# What Nissan Wheels fit 1995 Hardbody?



## 95pickup (Jul 22, 2009)

Ok right now i have 215-75-15 5 lug tires/rims. The rims are rusty and need to be replaced along with the tires.


So what year nissan trucks fit my 95 hardbody?
Do the same year pathfinders?
How about the frontier trucks?

thanks j:fluffy:


----------



## estetic (Aug 6, 2009)

5 lug?? factory these trucks are 6 lug...


----------



## 95pickup (Jul 22, 2009)

yeah their 6 lug...:fluffy:

i have had the truck 8 years... ya would have thought i would have known that.......

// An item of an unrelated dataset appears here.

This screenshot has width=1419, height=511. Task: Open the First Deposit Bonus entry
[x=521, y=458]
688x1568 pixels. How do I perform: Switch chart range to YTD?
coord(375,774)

:givebeer::givebeer::givebeer::givebeer::wtf:


----------



## estetic (Aug 6, 2009)

same generation pathfinder wheels will definitely work work (86-97) as should frontier wheels.

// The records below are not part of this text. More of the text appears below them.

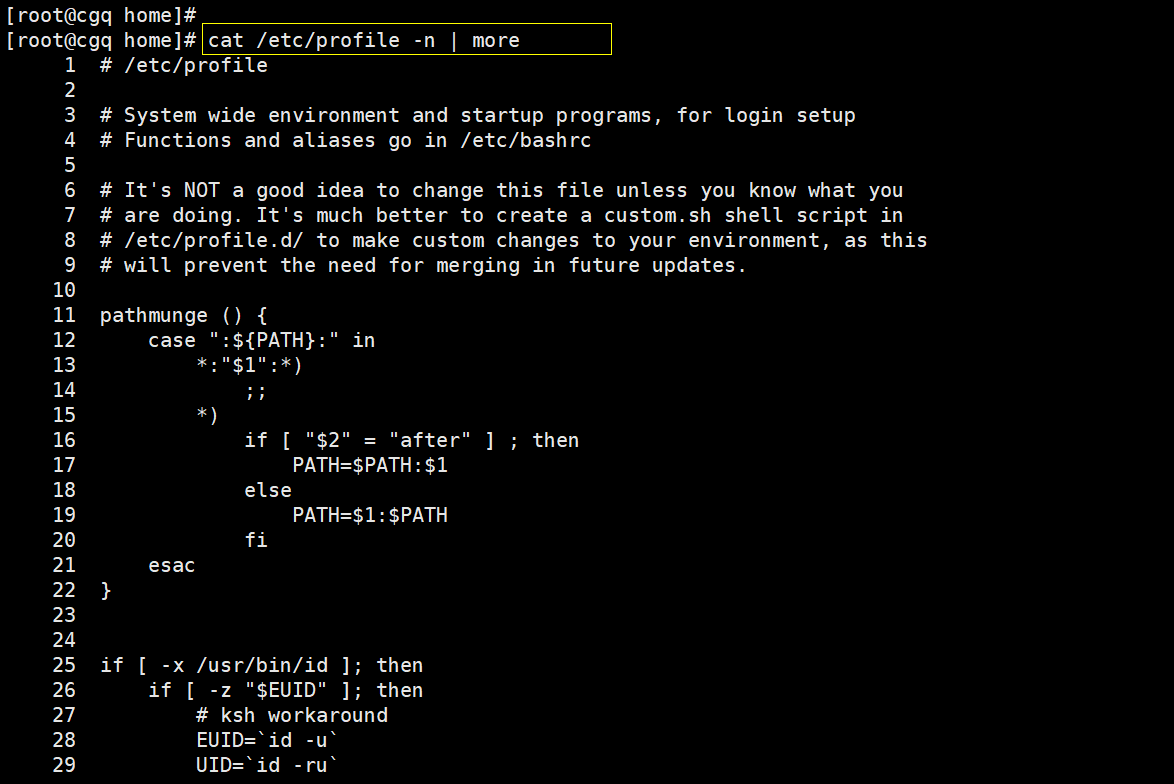Click the 'if [ -x /usr/bin/id ]; then' line
Image resolution: width=1174 pixels, height=784 pixels.
(x=262, y=665)
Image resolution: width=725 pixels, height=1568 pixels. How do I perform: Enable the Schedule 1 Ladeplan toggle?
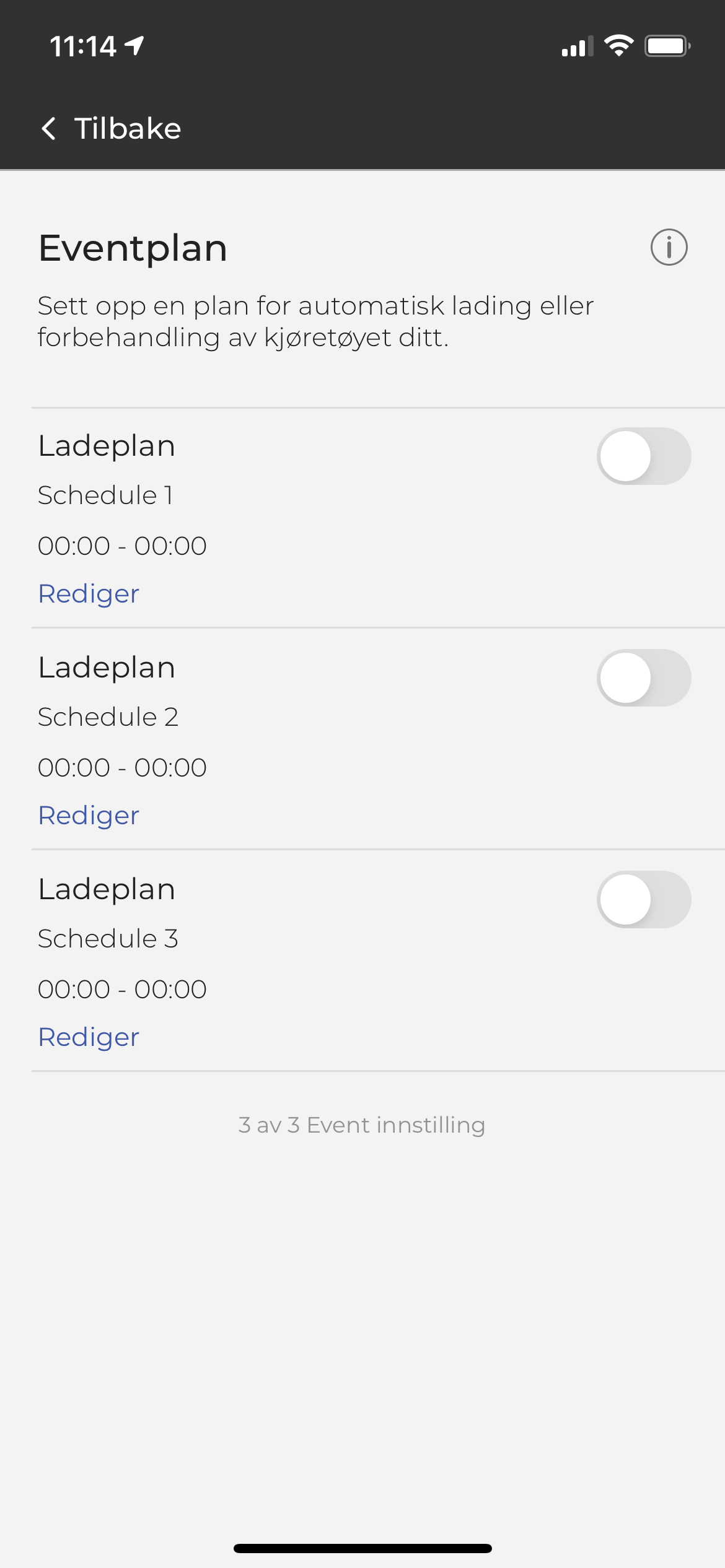click(644, 456)
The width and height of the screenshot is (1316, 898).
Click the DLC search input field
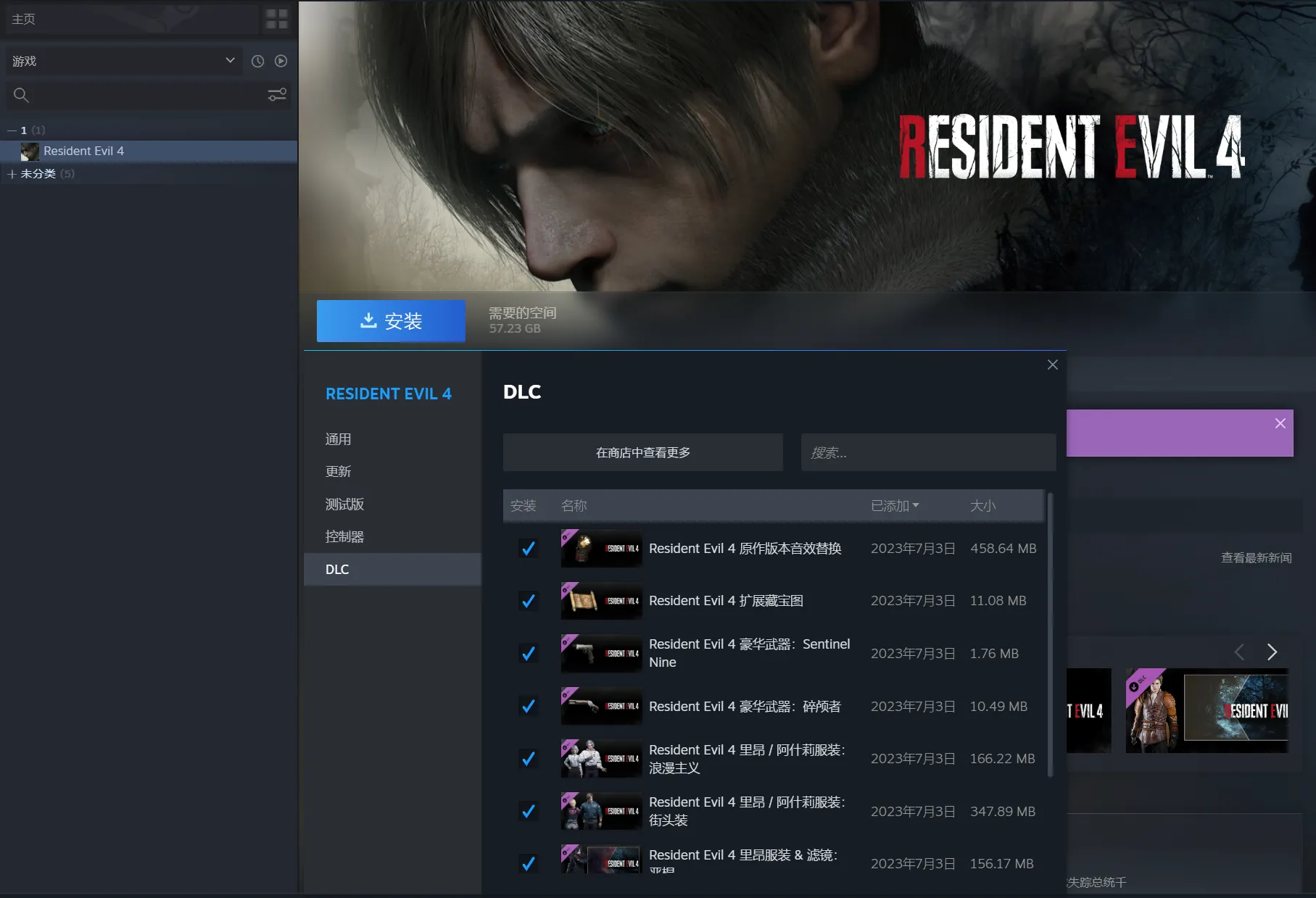coord(927,453)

most 6 lug truck wheels (titan, escalade, denali, z71..ect) will work if you enlarge the center bore to 4"


----------



## GeoBMX4Life (Mar 25, 2010)

Toyota 6 lug and Chevy 6 lug will work as well.


----------



## zanegrey (Dec 5, 2005)

the gm six lug must be for a 4wd to have the 4 inch center needed for the nissan..


----------



## GeoBMX4Life (Mar 25, 2010)

*Details...LOL thanks!!!*



zanegrey said:


> the gm six lug must be for a 4wd to have the 4 inch center needed for the nissan..


 opps, dint mention that, thanks Zane!!!


----------



## zanegrey (Dec 5, 2005)

the devil is in the details..


----------



## GeoBMX4Life (Mar 25, 2010)

zanegrey said:


> the devil is in the details..


 LOL...true...sooo true~!!!


----------



## schmauster (May 18, 2010)

i have some 255-70-r16 from a tundra that work well except they tend to rub, it involves some work to get tires this big to fit a 2wd. If they were a little narrower they would work fine, but you wouldnt like the gearing except on the freeway.


----------



## Nissan4life24 (Jun 29, 2016)

I have a 95 Hardbody and was wondering if the 6 spoke wheels from the 03-04 Pathfinder LE will be a direct fit? Thanks.


----------